Subprime mortgage lender Novastar Financial said late Tuesday it is considering whether to change its status as a Real Estate Investment Trust after it reported a fourth-quarter loss.
Novastar shares fell sharply as the company joins several other lenders hurt by rising levels of defaults on loans to people with weak credit.
The Kansas City, Mo. lender, which has a $16.3 billion mortgage loan portfolio, said it lost more than $14 million in the fourth quarter. The loss stemmed mostly from almost $45 million in accounting charges the company recorded anticipating many borrowers won't be able to repay their mortgages.

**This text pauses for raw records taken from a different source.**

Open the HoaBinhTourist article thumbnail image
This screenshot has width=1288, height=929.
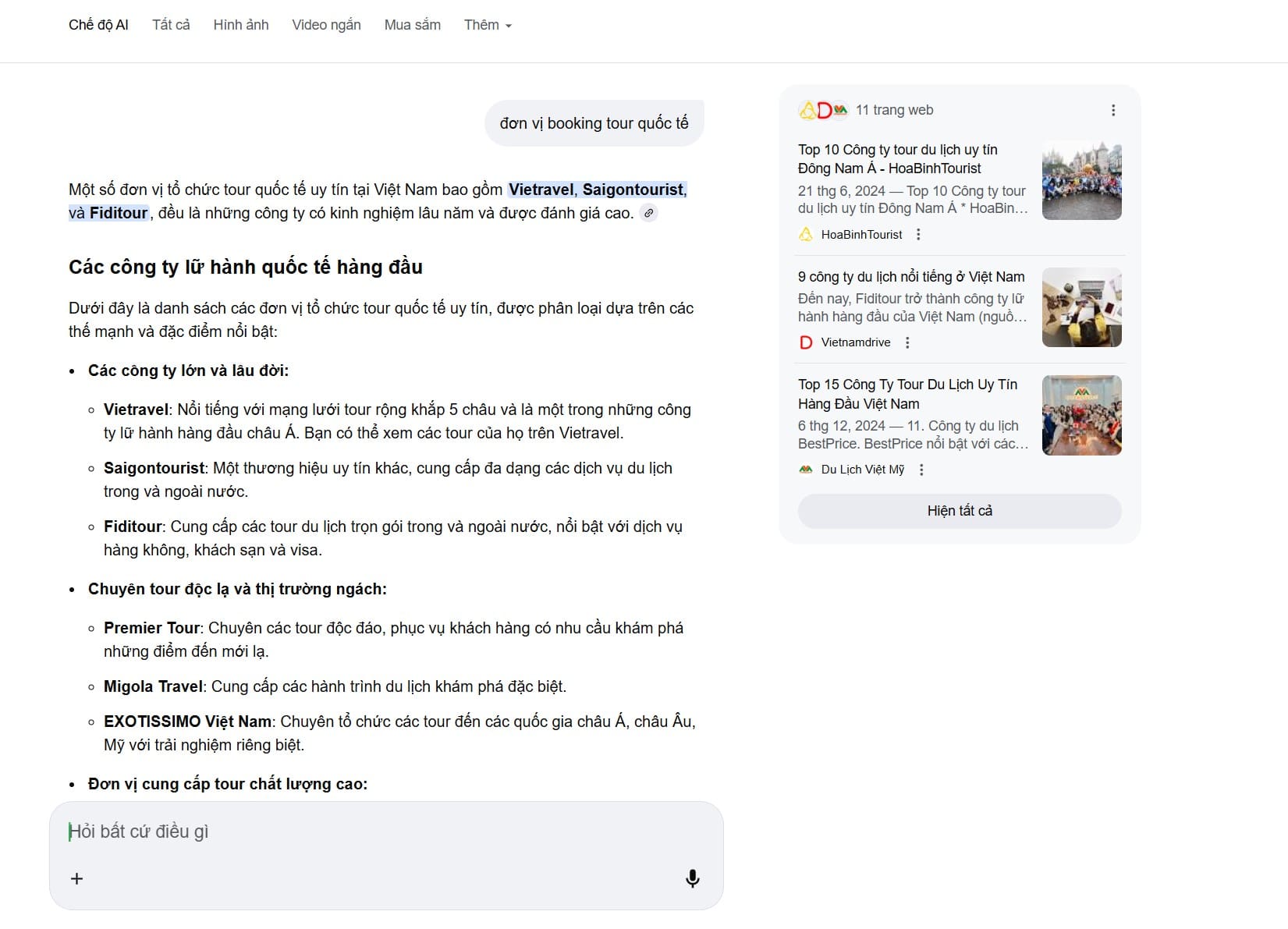1082,181
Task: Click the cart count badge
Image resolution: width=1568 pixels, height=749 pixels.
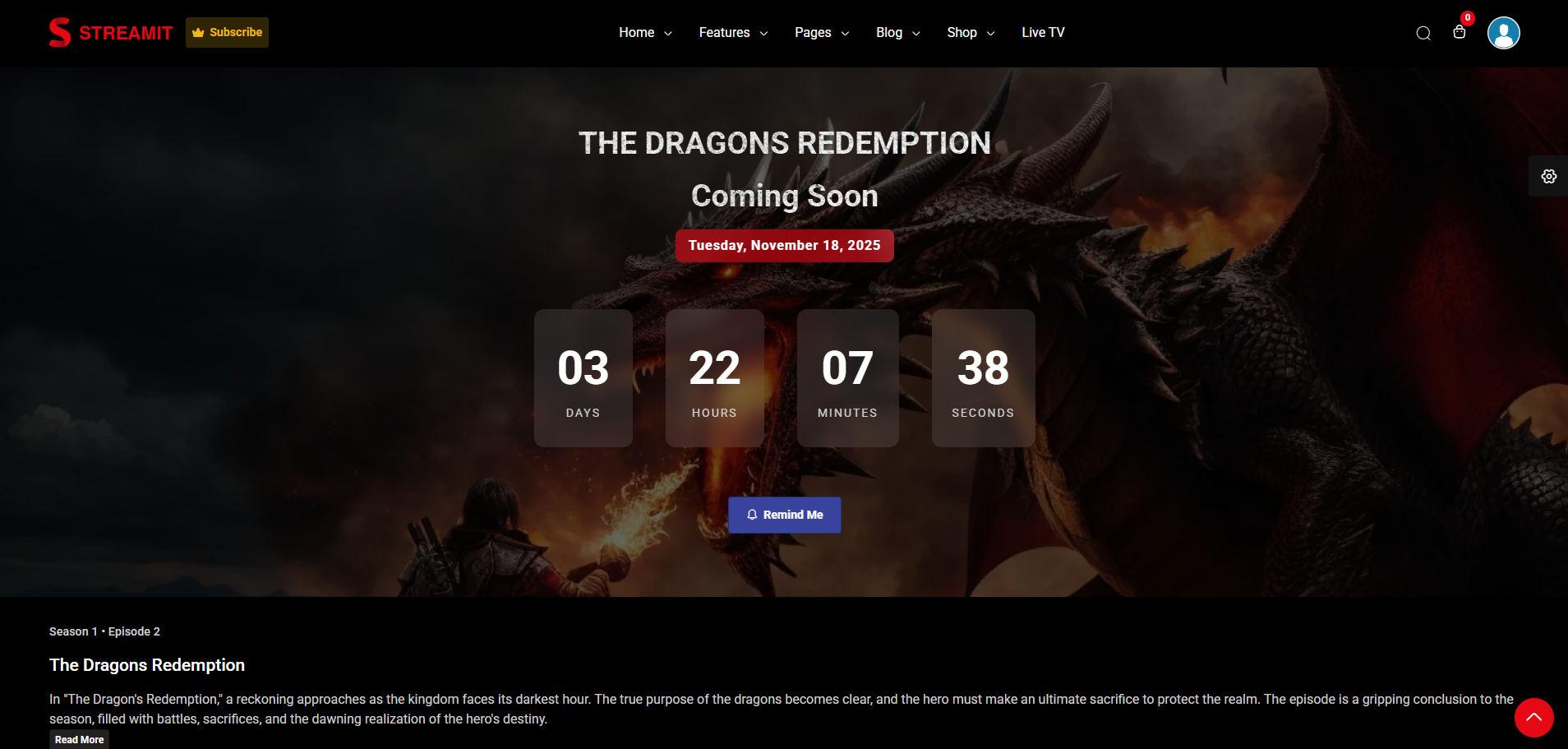Action: pyautogui.click(x=1468, y=18)
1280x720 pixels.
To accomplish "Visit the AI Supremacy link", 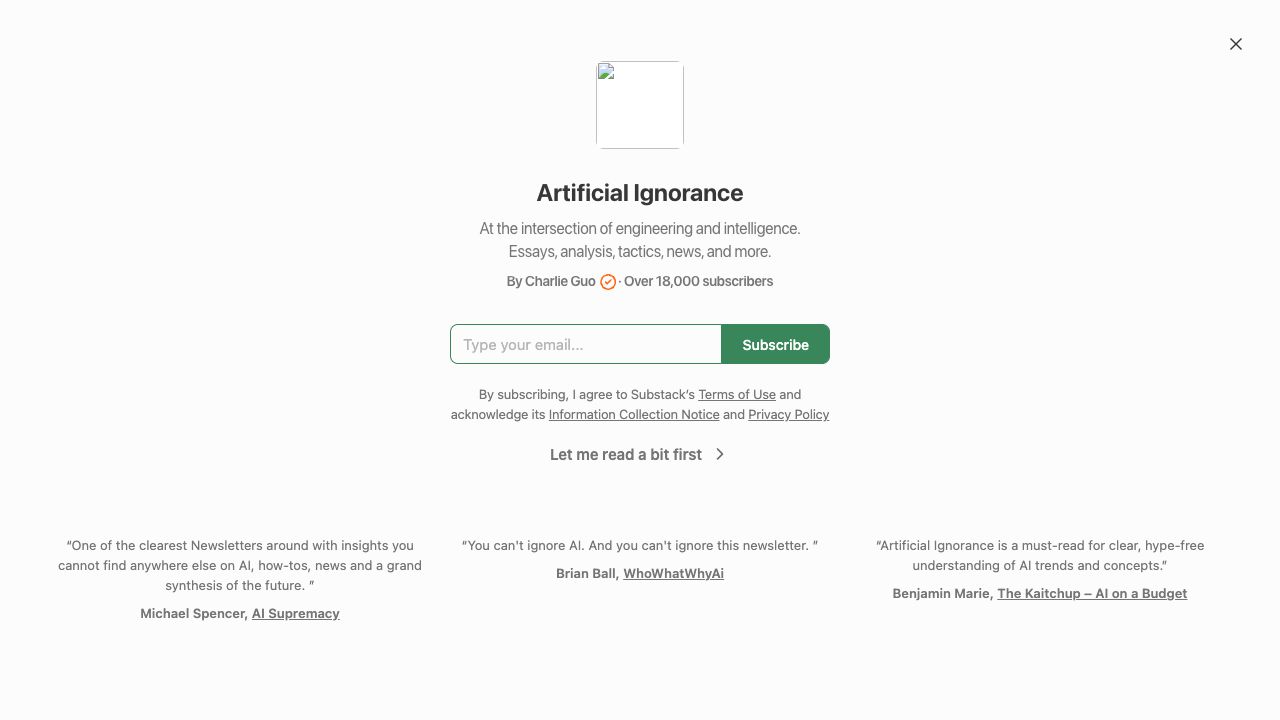I will [295, 613].
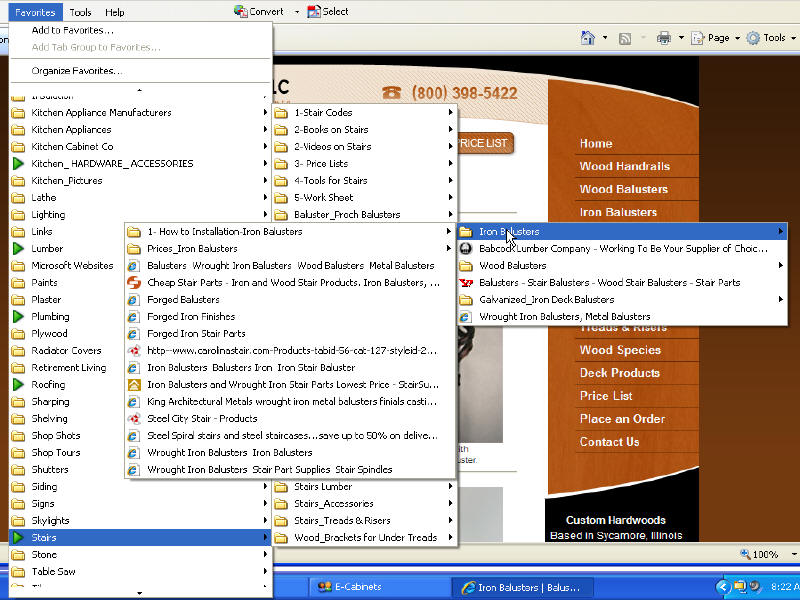The width and height of the screenshot is (800, 600).
Task: Open the King Architectural Metals favorite
Action: tap(292, 402)
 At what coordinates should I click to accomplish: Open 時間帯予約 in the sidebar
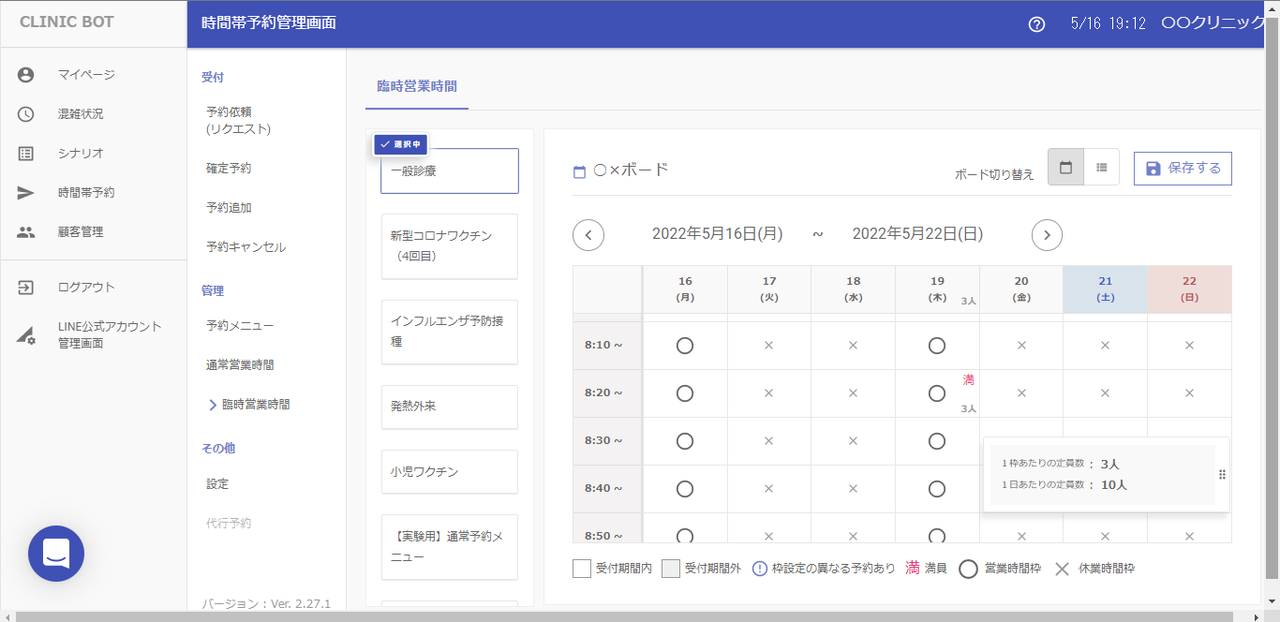click(x=86, y=192)
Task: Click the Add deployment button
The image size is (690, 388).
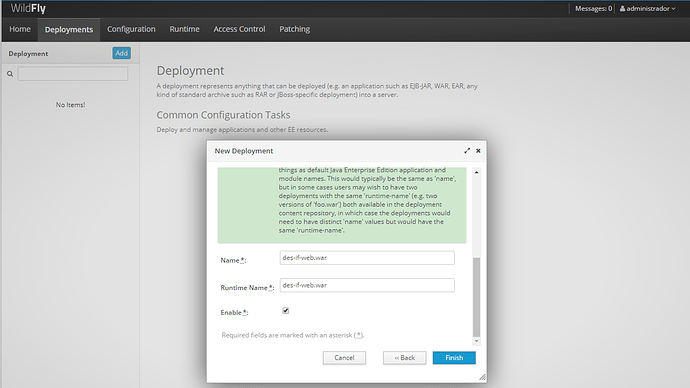Action: (121, 53)
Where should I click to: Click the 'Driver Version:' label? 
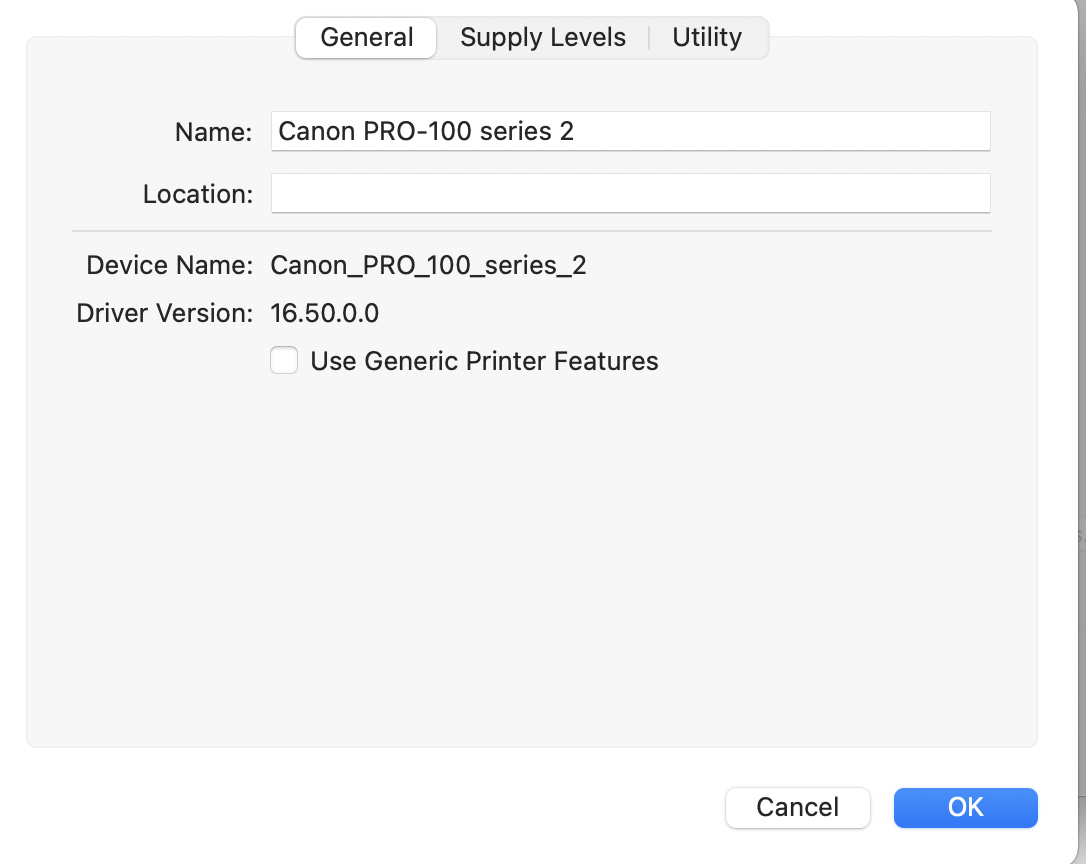[x=165, y=313]
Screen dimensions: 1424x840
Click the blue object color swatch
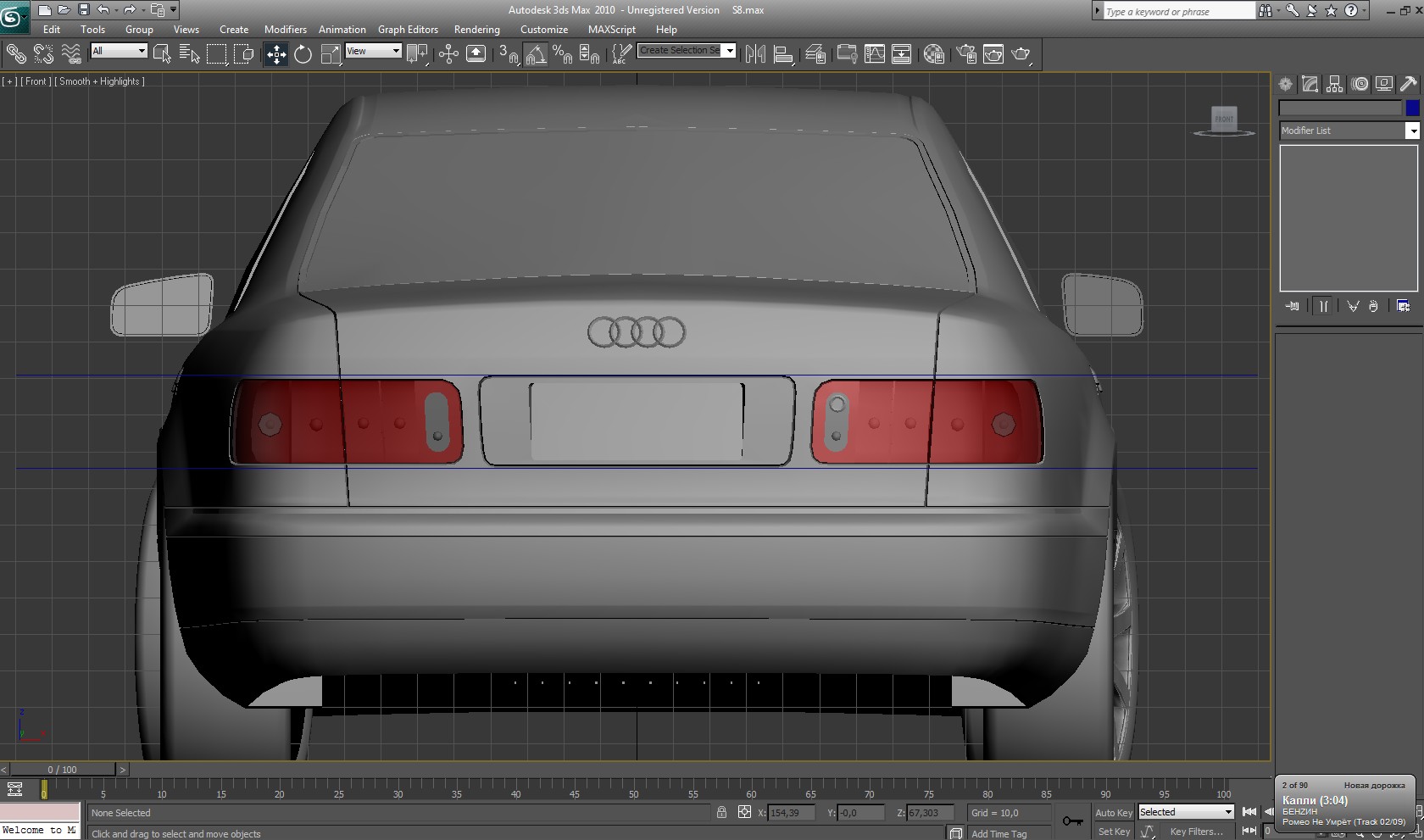click(x=1412, y=108)
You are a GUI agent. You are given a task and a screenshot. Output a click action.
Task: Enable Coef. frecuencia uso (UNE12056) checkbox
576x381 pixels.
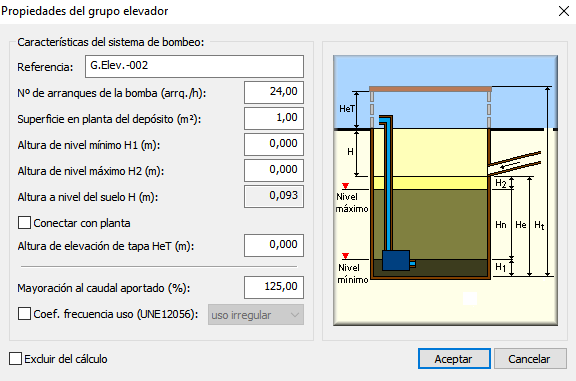(24, 314)
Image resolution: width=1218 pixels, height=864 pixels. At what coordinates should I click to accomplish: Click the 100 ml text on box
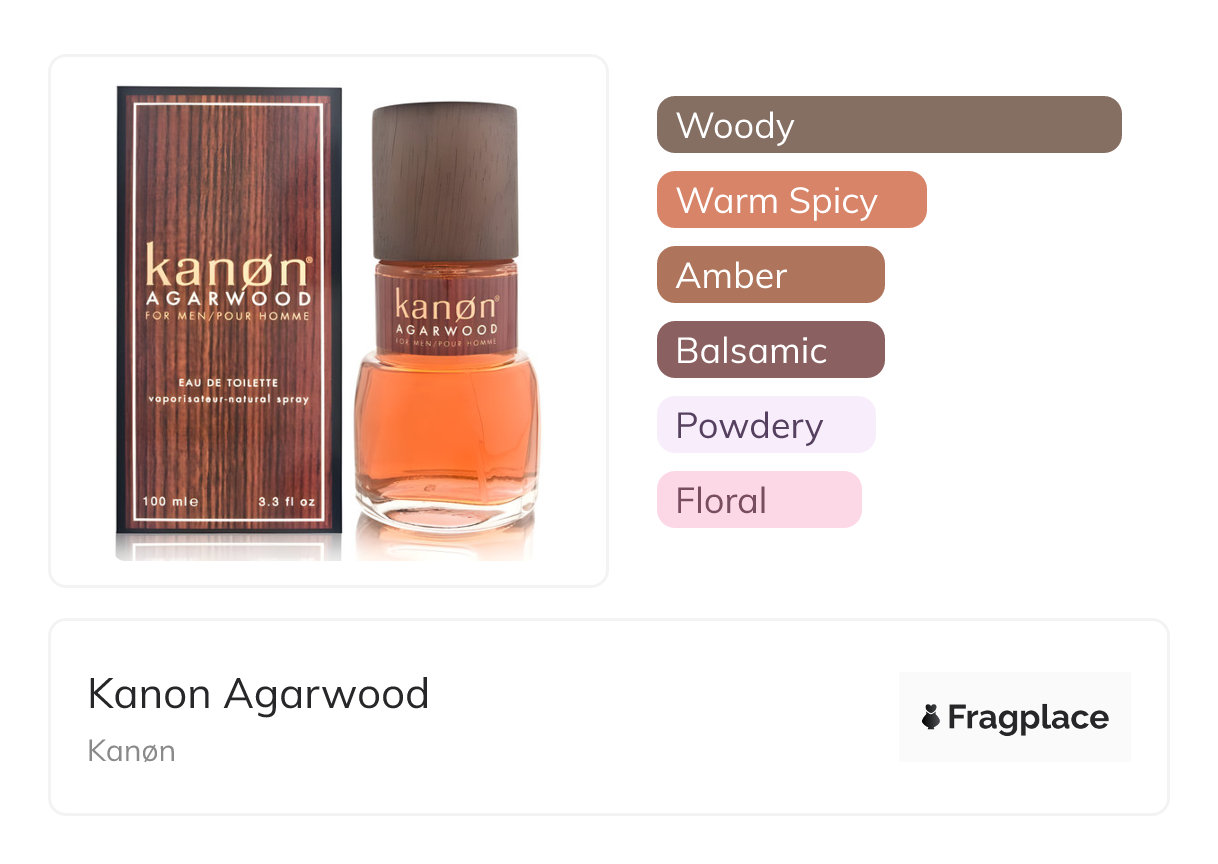pyautogui.click(x=170, y=501)
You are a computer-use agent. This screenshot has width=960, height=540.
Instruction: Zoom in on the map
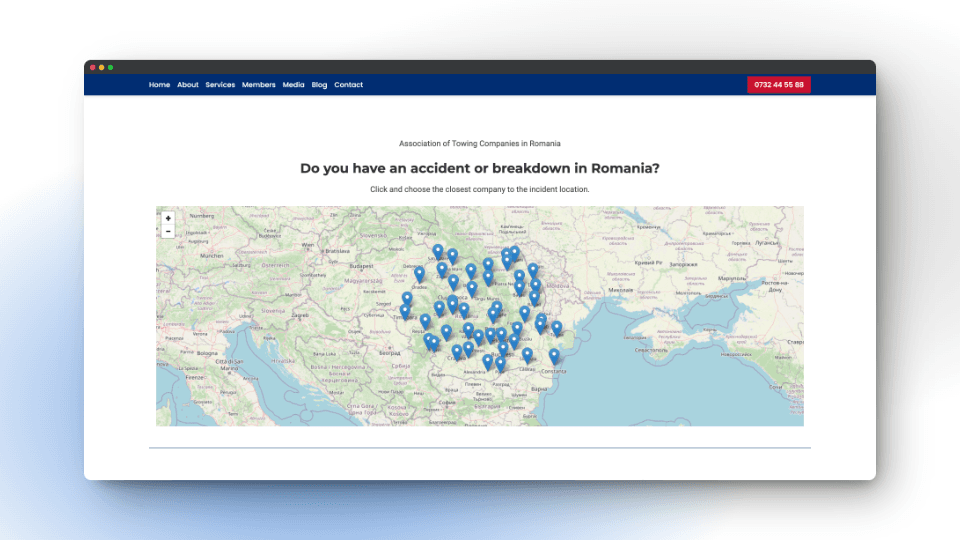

Novastar Chief Executive Scott Hartman said mortgage credit performance follows home prices because borrowers can tap the equity in their homes to raise money to pay off debt. Novastar determines how much to lend to whom using standards that were reasonable during the housing boom. But the boom is over.
"In the housing market, we had a swift downward shift, which caused the guidelines we had in place to no longer be appropriate," Hartman said in a conference call. Novastar is implementing a new, more selective standard to evaluate prospective borrowers.
But so drastic are the credit woes in Novastar's existing portfolio that the company is considering changing its corporate structure. Novastar Financial is technically a real estate investment trust, which means instead of paying taxes it distributes 90 percent of its taxable income to shareholders as a dividend.
Novastar Financial doesn't think that strategy will work anymore because the company's not sure how much taxable income it's going to generate for the next five years. Without profit to funnel into dividends, the REIT structure may become too confining, the company said.
Deutsche Bank analyst Stephen Laws downgraded Novastar to "Hold."
Without dividends, Laws said he expects Novastar Financial's market value to match the net value of its assets. Laws slashed his price target to $8 per share from $29 per share. Novastar's stock closed at $17.56 Tuesday.